(Collected data entries)

=== Section Start ===

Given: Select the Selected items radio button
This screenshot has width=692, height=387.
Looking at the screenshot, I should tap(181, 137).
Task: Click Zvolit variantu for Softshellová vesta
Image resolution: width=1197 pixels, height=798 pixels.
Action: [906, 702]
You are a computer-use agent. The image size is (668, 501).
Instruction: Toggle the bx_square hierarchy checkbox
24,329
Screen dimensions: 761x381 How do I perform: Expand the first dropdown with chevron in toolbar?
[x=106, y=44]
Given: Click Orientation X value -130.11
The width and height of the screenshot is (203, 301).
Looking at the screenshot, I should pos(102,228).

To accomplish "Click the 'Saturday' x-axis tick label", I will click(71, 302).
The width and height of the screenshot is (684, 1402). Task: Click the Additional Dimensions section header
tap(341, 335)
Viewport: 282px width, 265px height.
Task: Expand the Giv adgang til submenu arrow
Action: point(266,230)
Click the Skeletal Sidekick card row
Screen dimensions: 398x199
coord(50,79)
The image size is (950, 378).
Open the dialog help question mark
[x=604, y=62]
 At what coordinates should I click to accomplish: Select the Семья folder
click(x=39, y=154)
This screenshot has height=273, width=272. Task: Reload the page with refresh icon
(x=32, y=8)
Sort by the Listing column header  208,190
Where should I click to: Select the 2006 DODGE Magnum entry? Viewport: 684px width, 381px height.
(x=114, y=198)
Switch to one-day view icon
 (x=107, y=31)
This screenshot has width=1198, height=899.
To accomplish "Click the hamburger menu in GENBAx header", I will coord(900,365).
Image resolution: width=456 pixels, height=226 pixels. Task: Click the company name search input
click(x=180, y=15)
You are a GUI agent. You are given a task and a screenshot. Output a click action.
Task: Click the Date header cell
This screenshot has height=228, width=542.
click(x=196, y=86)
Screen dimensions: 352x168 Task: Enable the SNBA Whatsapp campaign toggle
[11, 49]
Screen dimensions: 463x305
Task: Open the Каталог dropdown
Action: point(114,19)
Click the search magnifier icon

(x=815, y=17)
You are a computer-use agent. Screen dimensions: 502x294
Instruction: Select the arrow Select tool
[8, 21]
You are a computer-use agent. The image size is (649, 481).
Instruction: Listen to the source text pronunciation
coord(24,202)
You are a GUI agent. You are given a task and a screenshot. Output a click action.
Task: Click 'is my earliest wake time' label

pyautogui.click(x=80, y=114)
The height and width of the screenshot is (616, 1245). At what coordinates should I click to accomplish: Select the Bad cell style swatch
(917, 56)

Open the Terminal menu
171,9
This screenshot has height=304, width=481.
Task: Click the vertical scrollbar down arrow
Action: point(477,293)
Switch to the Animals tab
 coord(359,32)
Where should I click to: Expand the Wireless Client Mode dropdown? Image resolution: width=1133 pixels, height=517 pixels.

=== Section End ===

§ PROBLEM DESCRIPTION
Starting with the first entry and ending with the last, give all of them again unchanged.

§ TASK SOLUTION
Given: Select the Selected items radio button
This screenshot has width=692, height=387.
Looking at the screenshot, I should tap(181, 137).
Task: Click Zvolit variantu for Softshellová vesta
Image resolution: width=1197 pixels, height=798 pixels.
Action: [906, 702]
You are a computer-use agent. The image size is (668, 501).
Instruction: Toggle the bx_square hierarchy checkbox
24,329
Screen dimensions: 761x381 How do I perform: Expand the first dropdown with chevron in toolbar?
[x=106, y=44]
Given: Click Orientation X value -130.11
The width and height of the screenshot is (203, 301).
Looking at the screenshot, I should pos(102,228).

To accomplish "Click the 'Saturday' x-axis tick label", I will click(71, 302).
The width and height of the screenshot is (684, 1402). Task: Click the Additional Dimensions section header
tap(341, 335)
Viewport: 282px width, 265px height.
Task: Expand the Giv adgang til submenu arrow
Action: point(266,230)
Click the Skeletal Sidekick card row
Screen dimensions: 398x199
coord(50,79)
The image size is (950, 378).
Open the dialog help question mark
[x=604, y=62]
 At what coordinates should I click to accomplish: Select the Семья folder
click(x=39, y=154)
This screenshot has height=273, width=272. Task: Reload the page with refresh icon
(x=32, y=8)
Sort by the Listing column header  208,190
Where should I click to: Select the 2006 DODGE Magnum entry? Viewport: 684px width, 381px height.
(x=114, y=198)
Switch to one-day view icon
 (x=107, y=31)
This screenshot has width=1198, height=899.
To accomplish "Click the hamburger menu in GENBAx header", I will coord(900,365).
Image resolution: width=456 pixels, height=226 pixels. Task: Click the company name search input
click(x=180, y=15)
You are a GUI agent. You are given a task and a screenshot. Output a click action.
Task: Click the Date header cell
This screenshot has height=228, width=542.
click(x=196, y=86)
Screen dimensions: 352x168 Task: Enable the SNBA Whatsapp campaign toggle
[11, 49]
Screen dimensions: 463x305
Task: Open the Каталог dropdown
Action: point(114,19)
Click the search magnifier icon

(x=815, y=17)
You are a computer-use agent. Screen dimensions: 502x294
Instruction: Select the arrow Select tool
[8, 21]
You are a computer-use agent. The image size is (649, 481).
Instruction: Listen to the source text pronunciation
coord(24,202)
You are a GUI agent. You are given a task and a screenshot. Output a click action.
Task: Click 'is my earliest wake time' label

pyautogui.click(x=80, y=114)
The height and width of the screenshot is (616, 1245). At what coordinates should I click to accomplish: Select the Bad cell style swatch
(917, 56)

Open the Terminal menu
171,9
This screenshot has height=304, width=481.
Task: Click the vertical scrollbar down arrow
Action: point(477,293)
Switch to the Animals tab
 coord(359,32)
Where should I click to: Expand the Wireless Client Mode dropdown? Image resolution: width=1133 pixels, height=517 pixels.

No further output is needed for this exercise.